■ **Instructions to follow**
Please repeat every line below exactly, from the first to the last.

■ **Data extract**
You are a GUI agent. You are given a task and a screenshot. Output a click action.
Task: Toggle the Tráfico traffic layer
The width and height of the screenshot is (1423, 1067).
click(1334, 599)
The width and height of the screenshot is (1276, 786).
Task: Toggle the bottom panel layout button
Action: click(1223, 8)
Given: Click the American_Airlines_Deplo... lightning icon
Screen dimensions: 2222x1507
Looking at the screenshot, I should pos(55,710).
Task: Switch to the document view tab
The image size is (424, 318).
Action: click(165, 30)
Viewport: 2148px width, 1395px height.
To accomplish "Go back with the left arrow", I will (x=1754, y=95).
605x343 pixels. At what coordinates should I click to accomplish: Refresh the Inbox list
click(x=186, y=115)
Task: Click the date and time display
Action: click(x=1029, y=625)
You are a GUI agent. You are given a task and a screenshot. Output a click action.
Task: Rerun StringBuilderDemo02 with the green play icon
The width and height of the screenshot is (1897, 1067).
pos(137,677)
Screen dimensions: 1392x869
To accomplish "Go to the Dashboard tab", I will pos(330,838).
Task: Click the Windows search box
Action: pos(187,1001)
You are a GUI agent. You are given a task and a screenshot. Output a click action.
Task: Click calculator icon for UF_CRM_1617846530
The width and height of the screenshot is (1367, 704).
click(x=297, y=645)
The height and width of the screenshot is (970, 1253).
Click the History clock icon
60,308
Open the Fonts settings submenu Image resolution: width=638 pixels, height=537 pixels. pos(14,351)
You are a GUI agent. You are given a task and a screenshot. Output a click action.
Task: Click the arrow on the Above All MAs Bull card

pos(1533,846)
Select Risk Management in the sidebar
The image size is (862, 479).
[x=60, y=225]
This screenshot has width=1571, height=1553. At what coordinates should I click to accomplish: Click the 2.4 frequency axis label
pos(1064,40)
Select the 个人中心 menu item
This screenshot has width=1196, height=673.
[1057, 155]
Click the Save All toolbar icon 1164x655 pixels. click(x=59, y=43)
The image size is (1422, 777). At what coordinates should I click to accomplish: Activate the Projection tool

■ **Reply**
You are a GUI agent. You are given a task and a screenshot. Output a click action.
Task: Toggle the Tráfico traffic layer
The width and height of the screenshot is (1423, 1067).
click(1334, 599)
The width and height of the screenshot is (1276, 786).
Task: Toggle the bottom panel layout button
Action: click(1223, 8)
Given: Click the American_Airlines_Deplo... lightning icon
Screen dimensions: 2222x1507
Looking at the screenshot, I should pos(55,710).
Task: Switch to the document view tab
The image size is (424, 318).
Action: click(165, 30)
Viewport: 2148px width, 1395px height.
To accomplish "Go back with the left arrow", I will (x=1754, y=95).
605x343 pixels. At what coordinates should I click to accomplish: Refresh the Inbox list
click(x=186, y=115)
Task: Click the date and time display
Action: click(x=1029, y=625)
You are a GUI agent. You are given a task and a screenshot. Output a click action.
Task: Rerun StringBuilderDemo02 with the green play icon
The width and height of the screenshot is (1897, 1067).
pos(137,677)
Screen dimensions: 1392x869
To accomplish "Go to the Dashboard tab", I will pos(330,838).
Task: Click the Windows search box
Action: pos(187,1001)
You are a GUI agent. You are given a task and a screenshot. Output a click action.
Task: Click calculator icon for UF_CRM_1617846530
The width and height of the screenshot is (1367, 704).
click(x=297, y=645)
The height and width of the screenshot is (970, 1253).
Click the History clock icon
60,308
Open the Fonts settings submenu Image resolution: width=638 pixels, height=537 pixels. pos(14,351)
You are a GUI agent. You are given a task and a screenshot. Output a click action.
Task: Click the arrow on the Above All MAs Bull card

pos(1533,846)
Select Risk Management in the sidebar
The image size is (862, 479).
[x=60, y=225]
This screenshot has width=1571, height=1553. At what coordinates should I click to accomplish: Click the 2.4 frequency axis label
pos(1064,40)
Select the 个人中心 menu item
This screenshot has width=1196, height=673.
[1057, 155]
Click the Save All toolbar icon 1164x655 pixels. click(x=59, y=43)
The image size is (1422, 777). At what coordinates should I click to accomplish: Activate the Projection tool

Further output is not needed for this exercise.